Eppure con Nolan i differenti tempismi riescono sempre a toccarsi, fosse anche solo per un istante trovano punti di contatto in cui si sfiorano e comunicano, permettendo un collasso della percezione temporale su se stessa. In Dunkirk ciascuna delle tre storie narrate, una nei cieli, una sulla spiaggia e una sul mare, ha un andamento temporale proprio, però si intrecciano, convergono e si confondono fino a sembrare che accadano in contemporanea. E la tensione per il poco tempo che hanno tutte e tre di svolgersi prima dell’arrivo delle truppe naziste o di un altro cacciabombardiere, tiene incollati allo schermo per tutti i 106 minuti di queste tre estenuanti azioni incrociate, martellate da un Hans Zimmer con l’idea – didascalica quanto volete, ma vincente – di utilizzare il ticchettio di un orologio per dare il quattro quarti ai violini e agli ottoni della sua colonna sonora.

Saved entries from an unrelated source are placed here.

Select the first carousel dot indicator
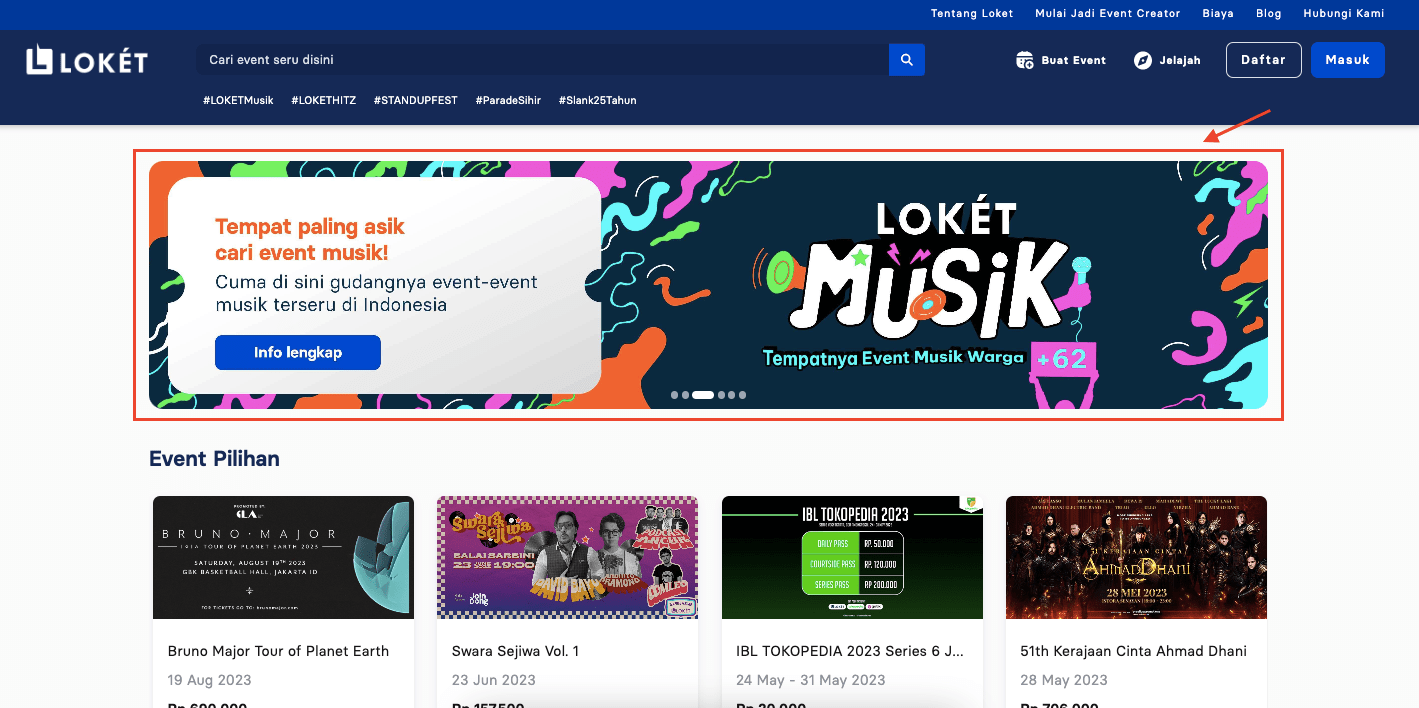 tap(675, 395)
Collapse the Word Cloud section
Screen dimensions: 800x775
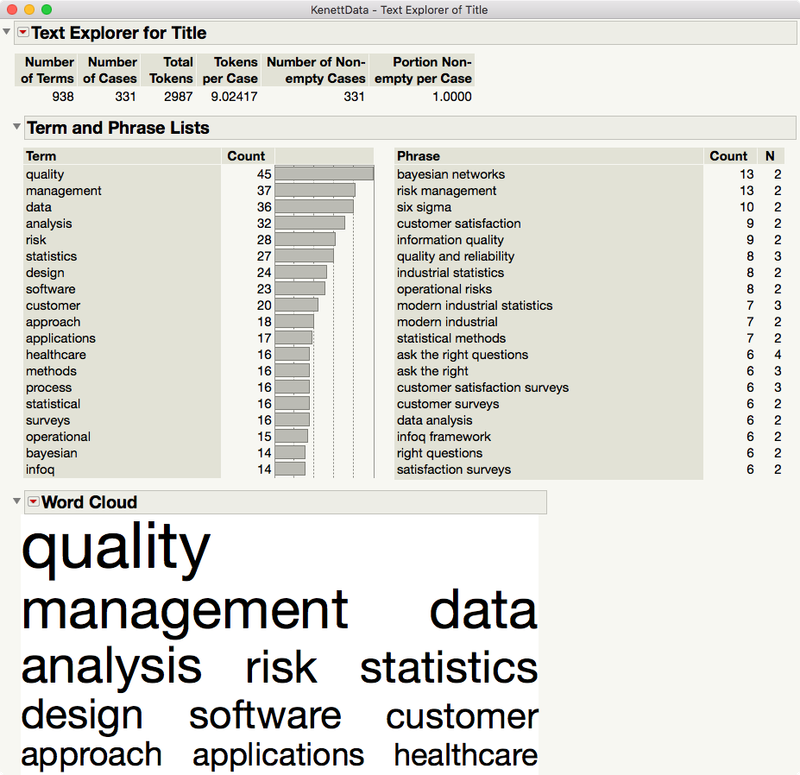click(16, 502)
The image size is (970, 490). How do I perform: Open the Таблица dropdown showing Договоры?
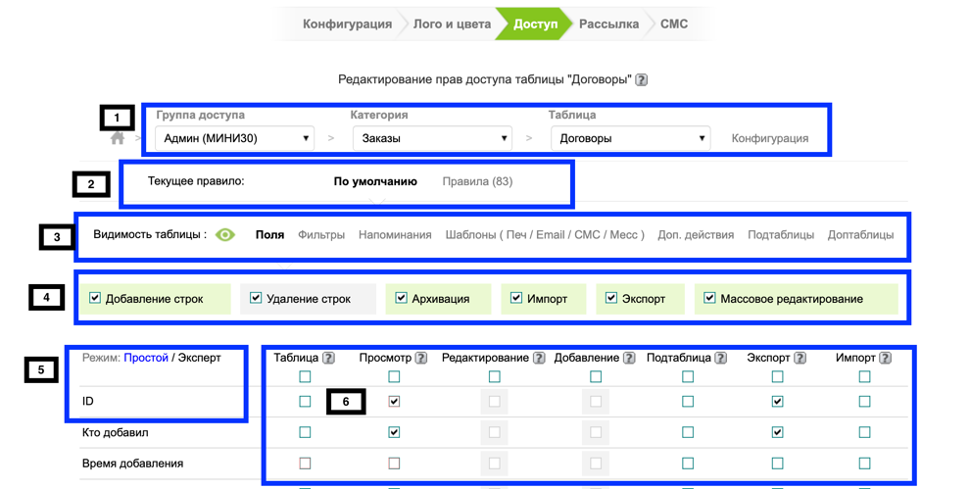(630, 138)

Ma l’aspetto forse più interessante è che, arrivato alla sua decima fatica, Nolan decide di lasciare a casa le parole in virtù di un mutismo che guarda a Terrence Malick. Scordiamoci la prolissità dei dialoghi tra il miliardario Christian Bale e il maggiordomo Michael Caine; scordiamoci il contorto mondo al di là dei sogni il cui funzionamento è tediosamente spiegato da Leonardo DiCaprio; ma soprattutto scordiamoci tutto quello che non avete mai voluto sapere sui buchi neri ma Matthew McConaughey ve lo dice lo stesso. Finalmente scevro della sua logorrea, Nolan mette il suo algido rigore kubrickiano al servizio di una fuga disperata tra fuoco e piombo raccontata per immagini e azioni, prendendosi pure il lusso di lunghi silenzi e insistiti primi piani sui protagonisti, che senza proferire parola dicono tutto. Forse Mad Max: Fury Road gli è piaciuto parecchio. Del resto anche qui c’è Tom Hardy.

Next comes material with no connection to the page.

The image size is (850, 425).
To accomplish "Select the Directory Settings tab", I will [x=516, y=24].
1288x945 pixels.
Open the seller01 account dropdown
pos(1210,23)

Nolan rinuncia tanto alle didascalie quanto alla facile retorica da war movie hollywoodiano. Dunkirk non è l’affresco storico dove viene ritrovata grinta patriottica nella sconfitta, ma il racconto corale di una sopravvivenza che viene glorificata in quanto tale, in quanto spirito che non cede dinnanzi all’ineluttabile destino che riserva la guerra, dove ci si salva per un soffio e quando non è così si muore come mosche. Un La sottile linea rossa senza voci filosofiche interiori che prendono poeticamente per mano le immagini, dove nessuno è personaggio o protagonista ma tutti insieme diventano qualcosa che non ha intenzione di arrendersi.
Nolan, i tuoi detrattori sono pronti a perdonare tutti i fiumi di parole con cui hai farcito i tuoi precedenti lavori, se sono stati necessari per arrivare a questo.